Злата могла бы попробовать без билета, но лицо зареванное, в автобусе все увидят. Кроме того, если она поедет автобусом, то елочного канадца не встретит, а встретит одного смазливого мальчика, который начнет ее утешать, назовется музыкантом и пригласит на вечеринку. И если бы она с отчаяния поехала на вечеринку, то, понятное дело, напилась бы и все такое. Не забеременела бы и ничего бы не подцепила; но все-таки противно.
И потом – а Януш?
Человек несет огромную елку наперевес, торопится и ничего перед собой не видит. Задел Злату, даже не заметил. Он ее так приложил, что Злата поскользнулась и шлепнулась с размаху, очень больно ударилась. Это уж вовсе конец света, ужасная несправедливость. Пальто теперь сзади все мокрое, позор.
Она плачет, а между тем не упади она – ее бы сбила машина.
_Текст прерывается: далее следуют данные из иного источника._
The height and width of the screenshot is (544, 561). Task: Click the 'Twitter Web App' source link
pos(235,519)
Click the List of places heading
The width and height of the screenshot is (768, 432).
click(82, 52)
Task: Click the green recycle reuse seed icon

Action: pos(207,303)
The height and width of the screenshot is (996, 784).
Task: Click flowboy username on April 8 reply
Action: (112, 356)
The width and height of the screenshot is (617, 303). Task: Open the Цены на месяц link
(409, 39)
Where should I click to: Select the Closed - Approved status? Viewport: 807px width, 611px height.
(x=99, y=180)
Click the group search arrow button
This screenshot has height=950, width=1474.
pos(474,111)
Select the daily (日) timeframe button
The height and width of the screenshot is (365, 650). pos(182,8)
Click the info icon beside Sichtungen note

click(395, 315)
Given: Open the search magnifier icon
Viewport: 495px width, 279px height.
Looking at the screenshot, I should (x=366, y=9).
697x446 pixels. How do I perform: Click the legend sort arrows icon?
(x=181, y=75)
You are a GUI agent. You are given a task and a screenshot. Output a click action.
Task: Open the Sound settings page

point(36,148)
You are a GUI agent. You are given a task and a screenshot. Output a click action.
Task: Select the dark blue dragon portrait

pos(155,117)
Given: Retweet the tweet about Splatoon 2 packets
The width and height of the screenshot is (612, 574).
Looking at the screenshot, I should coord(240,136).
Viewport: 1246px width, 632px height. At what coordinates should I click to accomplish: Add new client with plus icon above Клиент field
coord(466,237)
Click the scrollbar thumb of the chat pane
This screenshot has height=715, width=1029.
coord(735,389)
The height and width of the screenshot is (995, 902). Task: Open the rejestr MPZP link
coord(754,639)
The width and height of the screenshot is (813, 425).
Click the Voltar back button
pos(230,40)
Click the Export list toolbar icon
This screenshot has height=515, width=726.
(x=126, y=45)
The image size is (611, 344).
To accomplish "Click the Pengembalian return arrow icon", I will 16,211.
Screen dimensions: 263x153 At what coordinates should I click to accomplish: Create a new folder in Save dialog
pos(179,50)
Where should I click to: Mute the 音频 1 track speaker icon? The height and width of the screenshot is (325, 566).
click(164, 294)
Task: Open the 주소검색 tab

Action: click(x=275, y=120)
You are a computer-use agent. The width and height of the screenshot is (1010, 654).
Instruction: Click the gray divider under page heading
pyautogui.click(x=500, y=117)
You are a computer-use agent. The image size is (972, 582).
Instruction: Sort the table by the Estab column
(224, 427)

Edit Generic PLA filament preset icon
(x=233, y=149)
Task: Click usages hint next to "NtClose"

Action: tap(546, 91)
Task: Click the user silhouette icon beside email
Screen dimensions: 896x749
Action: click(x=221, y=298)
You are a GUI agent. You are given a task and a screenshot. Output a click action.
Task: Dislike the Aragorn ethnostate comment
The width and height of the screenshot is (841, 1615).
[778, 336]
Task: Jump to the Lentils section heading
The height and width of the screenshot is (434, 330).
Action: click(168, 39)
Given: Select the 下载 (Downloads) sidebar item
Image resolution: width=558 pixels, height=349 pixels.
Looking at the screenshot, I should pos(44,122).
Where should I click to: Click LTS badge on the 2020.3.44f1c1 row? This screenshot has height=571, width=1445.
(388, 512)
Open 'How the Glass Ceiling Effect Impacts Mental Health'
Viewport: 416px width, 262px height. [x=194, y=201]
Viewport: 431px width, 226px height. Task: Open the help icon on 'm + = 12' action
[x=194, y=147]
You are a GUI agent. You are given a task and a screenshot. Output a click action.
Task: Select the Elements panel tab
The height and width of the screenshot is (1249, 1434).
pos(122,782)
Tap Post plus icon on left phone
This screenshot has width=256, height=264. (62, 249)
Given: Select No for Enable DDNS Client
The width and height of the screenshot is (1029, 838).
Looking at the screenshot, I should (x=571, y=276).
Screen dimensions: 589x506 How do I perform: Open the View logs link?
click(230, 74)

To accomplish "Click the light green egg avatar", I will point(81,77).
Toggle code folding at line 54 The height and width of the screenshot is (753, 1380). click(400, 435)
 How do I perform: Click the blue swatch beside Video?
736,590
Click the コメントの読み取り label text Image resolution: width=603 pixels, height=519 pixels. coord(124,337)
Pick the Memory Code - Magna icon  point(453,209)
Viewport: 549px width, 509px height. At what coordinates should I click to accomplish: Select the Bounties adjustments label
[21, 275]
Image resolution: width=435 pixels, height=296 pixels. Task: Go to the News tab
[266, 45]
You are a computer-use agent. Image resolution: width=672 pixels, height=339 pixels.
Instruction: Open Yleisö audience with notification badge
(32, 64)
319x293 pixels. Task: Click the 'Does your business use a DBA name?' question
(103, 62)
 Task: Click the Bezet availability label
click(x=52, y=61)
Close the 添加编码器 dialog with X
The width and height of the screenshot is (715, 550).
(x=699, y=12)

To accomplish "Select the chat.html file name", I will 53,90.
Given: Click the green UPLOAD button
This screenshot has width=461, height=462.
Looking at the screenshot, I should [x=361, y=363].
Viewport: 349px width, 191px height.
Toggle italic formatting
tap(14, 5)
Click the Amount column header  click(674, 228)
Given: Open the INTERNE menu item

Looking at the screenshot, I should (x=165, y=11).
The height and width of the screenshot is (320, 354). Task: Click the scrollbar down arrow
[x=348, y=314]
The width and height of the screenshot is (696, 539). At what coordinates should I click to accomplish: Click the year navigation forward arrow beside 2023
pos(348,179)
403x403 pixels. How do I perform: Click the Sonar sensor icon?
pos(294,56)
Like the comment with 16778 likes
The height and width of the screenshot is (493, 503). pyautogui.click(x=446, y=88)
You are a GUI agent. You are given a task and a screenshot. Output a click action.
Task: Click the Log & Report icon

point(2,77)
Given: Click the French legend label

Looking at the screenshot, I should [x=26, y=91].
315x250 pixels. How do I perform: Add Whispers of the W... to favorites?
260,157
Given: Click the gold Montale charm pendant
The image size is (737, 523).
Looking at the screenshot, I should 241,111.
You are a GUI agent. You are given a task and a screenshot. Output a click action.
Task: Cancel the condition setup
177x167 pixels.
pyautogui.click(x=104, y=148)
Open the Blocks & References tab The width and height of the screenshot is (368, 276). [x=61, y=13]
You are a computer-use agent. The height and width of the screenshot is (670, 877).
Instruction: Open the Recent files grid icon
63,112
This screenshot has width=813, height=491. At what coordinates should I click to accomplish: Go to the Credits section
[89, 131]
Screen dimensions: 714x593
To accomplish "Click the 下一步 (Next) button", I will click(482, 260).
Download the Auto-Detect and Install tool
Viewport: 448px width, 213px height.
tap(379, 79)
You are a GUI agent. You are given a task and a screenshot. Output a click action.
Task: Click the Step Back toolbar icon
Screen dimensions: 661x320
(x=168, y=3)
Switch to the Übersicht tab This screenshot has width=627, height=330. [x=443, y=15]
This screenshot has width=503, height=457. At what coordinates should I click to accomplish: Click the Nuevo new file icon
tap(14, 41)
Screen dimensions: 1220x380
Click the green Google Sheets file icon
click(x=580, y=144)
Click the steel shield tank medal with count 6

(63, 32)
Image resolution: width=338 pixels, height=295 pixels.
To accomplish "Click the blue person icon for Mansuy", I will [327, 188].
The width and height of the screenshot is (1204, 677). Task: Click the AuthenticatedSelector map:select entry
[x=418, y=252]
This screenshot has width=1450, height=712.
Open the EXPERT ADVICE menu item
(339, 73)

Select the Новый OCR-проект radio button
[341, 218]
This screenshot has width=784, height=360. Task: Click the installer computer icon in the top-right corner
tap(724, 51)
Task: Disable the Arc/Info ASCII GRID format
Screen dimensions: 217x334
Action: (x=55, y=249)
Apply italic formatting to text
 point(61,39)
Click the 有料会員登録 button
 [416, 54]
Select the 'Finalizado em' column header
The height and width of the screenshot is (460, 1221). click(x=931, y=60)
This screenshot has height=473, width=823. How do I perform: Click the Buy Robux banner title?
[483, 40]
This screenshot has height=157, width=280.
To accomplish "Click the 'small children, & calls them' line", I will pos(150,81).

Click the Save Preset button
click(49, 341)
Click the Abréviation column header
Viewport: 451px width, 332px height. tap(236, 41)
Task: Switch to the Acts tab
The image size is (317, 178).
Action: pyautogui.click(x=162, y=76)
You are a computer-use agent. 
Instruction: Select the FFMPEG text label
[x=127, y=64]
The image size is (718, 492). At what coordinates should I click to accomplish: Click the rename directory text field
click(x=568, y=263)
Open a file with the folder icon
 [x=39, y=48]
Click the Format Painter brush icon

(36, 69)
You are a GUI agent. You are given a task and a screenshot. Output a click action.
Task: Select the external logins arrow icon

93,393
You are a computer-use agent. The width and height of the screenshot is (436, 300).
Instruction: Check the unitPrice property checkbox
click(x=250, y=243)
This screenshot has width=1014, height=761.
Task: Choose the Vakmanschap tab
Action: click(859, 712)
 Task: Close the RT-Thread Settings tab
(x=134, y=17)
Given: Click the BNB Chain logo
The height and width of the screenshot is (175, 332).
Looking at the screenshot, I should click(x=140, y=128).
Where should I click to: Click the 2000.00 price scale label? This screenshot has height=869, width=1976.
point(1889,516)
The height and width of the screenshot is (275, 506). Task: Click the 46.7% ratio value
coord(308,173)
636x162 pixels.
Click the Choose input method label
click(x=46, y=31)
Тормоза уже скрежещут, прохожие орут! Какой-то богатый папаша, исполняя всеобщий христианский потребительский долг, купил своему недорослю спортивную машину, красную, сверкающую. Разгоняется она за две секунды до ста километров. Недоросль водить не умеет, вот сейчас на тротуар наехал, а к вечеру и вовсе разобьется на своей «феррари».
А у Златы ноги-руки остались целы и внутренние органы не повреждены, вполне сможет родить своего ребеночка – мальчика или даже девочку. Потому что канадец будет не тот, а другой. Другой канадец, другой расклад. Если бы она знала все обстоятельства, то и не захотела бы богатого папу. У нее, правда, и бедного папы никогда не было.